**HOW TO COMPLETE THIS TASK:** Select from the data all lines with the word "note".

**DATA SHOWN:**
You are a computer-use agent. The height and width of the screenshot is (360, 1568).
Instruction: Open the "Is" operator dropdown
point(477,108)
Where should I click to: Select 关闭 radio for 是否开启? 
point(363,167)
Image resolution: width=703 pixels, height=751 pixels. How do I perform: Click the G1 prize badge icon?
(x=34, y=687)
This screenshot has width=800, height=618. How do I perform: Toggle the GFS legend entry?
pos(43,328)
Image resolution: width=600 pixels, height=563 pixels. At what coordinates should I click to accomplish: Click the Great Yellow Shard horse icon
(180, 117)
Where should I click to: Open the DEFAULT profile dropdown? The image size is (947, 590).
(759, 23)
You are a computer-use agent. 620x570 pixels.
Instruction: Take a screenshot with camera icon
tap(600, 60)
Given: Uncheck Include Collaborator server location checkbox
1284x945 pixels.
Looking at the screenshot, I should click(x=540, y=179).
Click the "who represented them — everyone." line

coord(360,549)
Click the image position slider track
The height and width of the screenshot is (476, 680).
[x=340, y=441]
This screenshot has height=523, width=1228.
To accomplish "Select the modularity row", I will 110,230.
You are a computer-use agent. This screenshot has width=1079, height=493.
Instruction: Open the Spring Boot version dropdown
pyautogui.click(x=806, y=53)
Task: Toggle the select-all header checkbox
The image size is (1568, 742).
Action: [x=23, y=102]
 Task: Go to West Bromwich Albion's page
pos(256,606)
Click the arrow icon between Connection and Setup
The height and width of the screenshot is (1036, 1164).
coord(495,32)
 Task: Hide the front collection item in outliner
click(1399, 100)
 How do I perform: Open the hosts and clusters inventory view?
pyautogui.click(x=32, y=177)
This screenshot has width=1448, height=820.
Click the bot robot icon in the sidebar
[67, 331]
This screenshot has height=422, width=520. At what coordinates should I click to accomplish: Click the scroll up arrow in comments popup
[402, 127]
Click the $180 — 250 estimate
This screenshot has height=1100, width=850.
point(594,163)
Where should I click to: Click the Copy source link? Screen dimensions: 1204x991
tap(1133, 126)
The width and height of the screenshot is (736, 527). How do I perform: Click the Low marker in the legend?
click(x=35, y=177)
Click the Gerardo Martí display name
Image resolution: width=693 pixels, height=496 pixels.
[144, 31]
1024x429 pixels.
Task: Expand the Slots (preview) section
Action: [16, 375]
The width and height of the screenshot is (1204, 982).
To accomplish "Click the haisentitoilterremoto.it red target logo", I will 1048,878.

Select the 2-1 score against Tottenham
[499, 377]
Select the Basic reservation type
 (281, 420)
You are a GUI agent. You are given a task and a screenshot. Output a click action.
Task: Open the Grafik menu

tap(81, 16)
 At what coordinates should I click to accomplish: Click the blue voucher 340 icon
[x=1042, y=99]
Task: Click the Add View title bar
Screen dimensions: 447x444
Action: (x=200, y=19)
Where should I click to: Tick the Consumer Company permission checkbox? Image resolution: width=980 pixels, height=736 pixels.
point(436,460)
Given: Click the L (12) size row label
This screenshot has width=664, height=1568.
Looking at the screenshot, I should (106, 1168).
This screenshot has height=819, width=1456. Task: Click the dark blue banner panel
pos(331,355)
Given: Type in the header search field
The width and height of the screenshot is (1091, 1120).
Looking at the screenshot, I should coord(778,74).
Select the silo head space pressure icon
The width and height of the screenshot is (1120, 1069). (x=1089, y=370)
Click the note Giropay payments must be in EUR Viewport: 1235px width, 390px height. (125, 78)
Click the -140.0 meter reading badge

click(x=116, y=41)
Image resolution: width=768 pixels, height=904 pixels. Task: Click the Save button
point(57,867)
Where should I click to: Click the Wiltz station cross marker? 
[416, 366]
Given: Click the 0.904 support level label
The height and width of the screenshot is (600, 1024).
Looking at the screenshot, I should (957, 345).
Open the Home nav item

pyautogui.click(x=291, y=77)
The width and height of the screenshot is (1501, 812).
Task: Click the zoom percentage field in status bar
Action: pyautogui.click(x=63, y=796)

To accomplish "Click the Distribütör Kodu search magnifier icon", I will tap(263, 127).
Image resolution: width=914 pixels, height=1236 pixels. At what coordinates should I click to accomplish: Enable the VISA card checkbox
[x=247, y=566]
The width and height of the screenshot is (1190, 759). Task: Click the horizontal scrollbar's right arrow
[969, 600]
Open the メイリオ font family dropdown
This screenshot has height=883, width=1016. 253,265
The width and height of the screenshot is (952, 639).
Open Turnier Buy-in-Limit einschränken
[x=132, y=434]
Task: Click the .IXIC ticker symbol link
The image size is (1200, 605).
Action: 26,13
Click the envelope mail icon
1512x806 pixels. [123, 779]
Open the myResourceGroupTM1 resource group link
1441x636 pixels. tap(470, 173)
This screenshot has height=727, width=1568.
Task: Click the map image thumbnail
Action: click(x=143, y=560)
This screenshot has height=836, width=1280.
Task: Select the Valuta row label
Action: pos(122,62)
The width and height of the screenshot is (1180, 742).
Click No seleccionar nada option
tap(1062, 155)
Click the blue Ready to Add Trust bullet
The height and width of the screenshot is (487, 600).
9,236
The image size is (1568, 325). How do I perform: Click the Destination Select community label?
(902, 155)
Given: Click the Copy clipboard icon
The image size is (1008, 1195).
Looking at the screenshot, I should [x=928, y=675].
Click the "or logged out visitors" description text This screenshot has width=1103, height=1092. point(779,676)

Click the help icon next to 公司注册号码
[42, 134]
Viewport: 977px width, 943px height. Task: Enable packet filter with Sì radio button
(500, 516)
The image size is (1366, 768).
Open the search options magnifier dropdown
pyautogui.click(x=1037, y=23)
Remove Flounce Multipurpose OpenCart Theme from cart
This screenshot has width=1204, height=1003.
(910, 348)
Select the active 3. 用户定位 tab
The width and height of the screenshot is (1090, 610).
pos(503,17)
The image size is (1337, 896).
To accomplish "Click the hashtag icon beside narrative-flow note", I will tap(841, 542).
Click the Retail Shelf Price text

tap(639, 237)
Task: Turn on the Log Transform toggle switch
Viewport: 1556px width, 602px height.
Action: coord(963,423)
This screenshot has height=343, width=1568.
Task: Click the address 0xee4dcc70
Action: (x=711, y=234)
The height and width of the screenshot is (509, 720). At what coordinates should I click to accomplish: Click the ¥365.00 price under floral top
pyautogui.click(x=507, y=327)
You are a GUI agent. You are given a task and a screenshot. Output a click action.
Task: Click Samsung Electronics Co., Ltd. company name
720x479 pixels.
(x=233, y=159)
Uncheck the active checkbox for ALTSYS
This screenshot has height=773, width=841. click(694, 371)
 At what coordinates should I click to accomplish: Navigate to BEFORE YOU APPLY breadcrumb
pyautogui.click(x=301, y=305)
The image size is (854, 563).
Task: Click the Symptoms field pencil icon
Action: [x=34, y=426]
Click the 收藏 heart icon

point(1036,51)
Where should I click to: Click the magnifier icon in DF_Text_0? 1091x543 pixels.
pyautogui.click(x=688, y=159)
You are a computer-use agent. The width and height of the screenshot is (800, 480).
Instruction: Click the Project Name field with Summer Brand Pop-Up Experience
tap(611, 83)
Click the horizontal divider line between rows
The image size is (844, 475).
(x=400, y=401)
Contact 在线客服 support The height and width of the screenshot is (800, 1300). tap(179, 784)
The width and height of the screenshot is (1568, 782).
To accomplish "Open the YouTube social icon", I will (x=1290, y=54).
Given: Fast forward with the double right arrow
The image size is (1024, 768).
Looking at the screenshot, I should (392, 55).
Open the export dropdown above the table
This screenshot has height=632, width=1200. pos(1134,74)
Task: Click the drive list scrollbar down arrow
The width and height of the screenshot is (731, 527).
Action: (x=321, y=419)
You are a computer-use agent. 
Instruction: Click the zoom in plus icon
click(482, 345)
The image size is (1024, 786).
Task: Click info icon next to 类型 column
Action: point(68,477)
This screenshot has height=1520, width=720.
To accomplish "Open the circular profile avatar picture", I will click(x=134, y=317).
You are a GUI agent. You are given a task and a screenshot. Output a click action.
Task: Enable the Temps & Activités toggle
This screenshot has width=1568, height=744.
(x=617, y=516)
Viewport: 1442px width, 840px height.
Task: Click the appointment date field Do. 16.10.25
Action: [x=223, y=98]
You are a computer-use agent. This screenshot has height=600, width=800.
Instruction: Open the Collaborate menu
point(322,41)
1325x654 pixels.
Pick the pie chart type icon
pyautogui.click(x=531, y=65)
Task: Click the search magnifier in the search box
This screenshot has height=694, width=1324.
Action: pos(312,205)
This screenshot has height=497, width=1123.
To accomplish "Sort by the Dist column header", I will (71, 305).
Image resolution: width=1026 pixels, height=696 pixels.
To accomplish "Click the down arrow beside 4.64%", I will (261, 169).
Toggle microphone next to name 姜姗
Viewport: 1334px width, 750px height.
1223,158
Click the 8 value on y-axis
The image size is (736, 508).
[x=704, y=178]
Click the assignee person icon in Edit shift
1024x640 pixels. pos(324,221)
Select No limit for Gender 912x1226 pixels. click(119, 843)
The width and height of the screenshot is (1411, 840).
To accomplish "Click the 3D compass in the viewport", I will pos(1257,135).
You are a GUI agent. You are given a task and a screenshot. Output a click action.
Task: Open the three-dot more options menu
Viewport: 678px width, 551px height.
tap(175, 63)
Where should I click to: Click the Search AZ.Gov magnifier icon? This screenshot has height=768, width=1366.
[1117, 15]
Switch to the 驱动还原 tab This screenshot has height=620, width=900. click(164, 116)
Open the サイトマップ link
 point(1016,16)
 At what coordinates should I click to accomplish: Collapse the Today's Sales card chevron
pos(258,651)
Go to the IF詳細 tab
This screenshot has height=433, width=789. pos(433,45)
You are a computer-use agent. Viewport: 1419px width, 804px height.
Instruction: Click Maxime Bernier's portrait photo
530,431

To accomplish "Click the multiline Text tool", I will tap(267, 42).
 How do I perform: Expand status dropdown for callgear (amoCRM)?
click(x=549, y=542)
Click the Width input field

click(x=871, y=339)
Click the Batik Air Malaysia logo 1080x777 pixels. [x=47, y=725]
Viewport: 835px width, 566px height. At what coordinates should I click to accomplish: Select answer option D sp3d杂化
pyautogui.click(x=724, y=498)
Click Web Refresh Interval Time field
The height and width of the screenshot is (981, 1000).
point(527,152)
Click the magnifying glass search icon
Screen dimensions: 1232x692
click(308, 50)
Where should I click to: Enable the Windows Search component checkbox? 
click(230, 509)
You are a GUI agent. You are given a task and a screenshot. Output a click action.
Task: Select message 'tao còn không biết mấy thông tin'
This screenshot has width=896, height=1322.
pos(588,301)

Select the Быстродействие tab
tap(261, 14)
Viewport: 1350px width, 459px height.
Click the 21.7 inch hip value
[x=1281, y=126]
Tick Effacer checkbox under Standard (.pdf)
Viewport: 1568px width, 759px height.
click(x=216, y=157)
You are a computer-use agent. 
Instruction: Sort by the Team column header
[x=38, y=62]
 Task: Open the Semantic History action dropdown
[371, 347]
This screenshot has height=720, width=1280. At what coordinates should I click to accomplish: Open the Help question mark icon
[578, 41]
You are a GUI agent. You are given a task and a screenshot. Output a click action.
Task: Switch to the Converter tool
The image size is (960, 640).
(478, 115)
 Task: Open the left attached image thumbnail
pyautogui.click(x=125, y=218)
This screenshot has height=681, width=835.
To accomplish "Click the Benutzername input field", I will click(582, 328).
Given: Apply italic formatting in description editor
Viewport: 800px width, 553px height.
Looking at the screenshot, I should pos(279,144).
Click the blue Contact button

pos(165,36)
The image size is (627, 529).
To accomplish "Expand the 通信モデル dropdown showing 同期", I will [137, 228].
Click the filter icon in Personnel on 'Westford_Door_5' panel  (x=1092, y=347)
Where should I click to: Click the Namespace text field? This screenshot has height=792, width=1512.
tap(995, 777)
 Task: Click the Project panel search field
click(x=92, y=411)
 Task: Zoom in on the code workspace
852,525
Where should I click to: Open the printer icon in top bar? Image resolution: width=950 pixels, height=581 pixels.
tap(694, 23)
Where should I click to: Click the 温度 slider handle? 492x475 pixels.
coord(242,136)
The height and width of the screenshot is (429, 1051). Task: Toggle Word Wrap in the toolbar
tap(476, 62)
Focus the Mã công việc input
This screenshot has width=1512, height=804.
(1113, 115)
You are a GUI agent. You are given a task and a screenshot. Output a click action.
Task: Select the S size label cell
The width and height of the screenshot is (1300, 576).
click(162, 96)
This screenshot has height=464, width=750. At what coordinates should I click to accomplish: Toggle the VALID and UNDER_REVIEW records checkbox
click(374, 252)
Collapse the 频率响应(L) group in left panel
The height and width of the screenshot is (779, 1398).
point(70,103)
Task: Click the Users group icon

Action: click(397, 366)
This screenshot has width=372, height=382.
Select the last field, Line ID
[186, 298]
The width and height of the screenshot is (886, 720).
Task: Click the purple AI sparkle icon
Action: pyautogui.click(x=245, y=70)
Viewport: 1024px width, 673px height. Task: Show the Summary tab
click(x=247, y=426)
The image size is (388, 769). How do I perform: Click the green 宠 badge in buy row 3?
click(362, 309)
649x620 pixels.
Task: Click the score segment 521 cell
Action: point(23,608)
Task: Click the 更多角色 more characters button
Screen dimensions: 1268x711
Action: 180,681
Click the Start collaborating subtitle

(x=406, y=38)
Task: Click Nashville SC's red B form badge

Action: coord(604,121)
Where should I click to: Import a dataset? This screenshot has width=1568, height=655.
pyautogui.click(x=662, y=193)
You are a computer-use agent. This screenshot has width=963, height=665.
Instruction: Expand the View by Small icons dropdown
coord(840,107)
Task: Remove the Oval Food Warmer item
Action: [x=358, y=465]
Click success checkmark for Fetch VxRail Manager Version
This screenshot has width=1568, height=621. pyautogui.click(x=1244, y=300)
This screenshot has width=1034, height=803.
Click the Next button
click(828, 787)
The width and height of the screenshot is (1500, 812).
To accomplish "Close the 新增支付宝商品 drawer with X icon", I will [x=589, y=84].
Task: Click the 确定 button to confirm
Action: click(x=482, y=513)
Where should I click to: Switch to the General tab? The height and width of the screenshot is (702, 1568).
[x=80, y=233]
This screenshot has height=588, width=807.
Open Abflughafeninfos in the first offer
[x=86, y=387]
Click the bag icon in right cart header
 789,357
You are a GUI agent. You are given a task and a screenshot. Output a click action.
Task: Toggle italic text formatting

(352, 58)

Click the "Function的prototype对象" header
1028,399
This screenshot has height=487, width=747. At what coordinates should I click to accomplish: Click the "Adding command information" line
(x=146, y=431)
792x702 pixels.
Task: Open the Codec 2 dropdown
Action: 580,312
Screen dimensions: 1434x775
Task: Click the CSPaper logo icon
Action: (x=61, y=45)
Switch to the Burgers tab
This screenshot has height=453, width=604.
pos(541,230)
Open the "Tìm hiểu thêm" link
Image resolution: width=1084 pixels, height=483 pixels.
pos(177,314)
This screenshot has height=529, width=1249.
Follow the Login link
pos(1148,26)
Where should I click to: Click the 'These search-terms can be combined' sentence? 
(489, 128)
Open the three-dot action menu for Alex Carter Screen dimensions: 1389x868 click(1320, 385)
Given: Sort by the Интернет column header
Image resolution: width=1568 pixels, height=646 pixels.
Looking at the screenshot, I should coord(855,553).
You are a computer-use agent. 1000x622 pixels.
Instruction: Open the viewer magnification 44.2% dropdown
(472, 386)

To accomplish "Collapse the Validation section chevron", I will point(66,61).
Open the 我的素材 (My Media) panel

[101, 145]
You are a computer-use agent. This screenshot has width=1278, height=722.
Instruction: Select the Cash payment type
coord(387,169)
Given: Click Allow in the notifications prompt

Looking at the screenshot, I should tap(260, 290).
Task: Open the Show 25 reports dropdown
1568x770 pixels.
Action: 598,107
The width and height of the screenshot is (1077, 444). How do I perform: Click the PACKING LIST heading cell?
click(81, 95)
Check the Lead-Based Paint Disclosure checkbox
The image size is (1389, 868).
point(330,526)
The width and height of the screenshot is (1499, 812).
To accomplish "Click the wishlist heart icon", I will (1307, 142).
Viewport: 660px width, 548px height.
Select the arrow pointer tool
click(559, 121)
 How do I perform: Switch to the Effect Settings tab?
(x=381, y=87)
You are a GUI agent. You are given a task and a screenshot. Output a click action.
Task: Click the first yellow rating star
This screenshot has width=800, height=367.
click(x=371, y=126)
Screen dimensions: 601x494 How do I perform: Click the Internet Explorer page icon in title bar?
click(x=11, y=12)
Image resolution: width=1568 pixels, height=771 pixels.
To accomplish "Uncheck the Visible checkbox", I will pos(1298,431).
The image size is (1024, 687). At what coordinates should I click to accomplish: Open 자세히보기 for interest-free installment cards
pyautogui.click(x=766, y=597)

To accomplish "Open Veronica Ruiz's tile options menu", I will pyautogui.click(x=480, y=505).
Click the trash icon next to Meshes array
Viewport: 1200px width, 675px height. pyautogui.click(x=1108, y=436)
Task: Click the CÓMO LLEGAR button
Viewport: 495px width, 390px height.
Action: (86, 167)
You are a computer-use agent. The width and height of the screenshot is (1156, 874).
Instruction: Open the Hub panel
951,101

**SOLUTION BELOW:**
Click the note Giropay payments must be in EUR Viewport: 1235px width, 390px height. (125, 78)
To accomplish "Click the hashtag icon beside narrative-flow note", I will tap(841, 542).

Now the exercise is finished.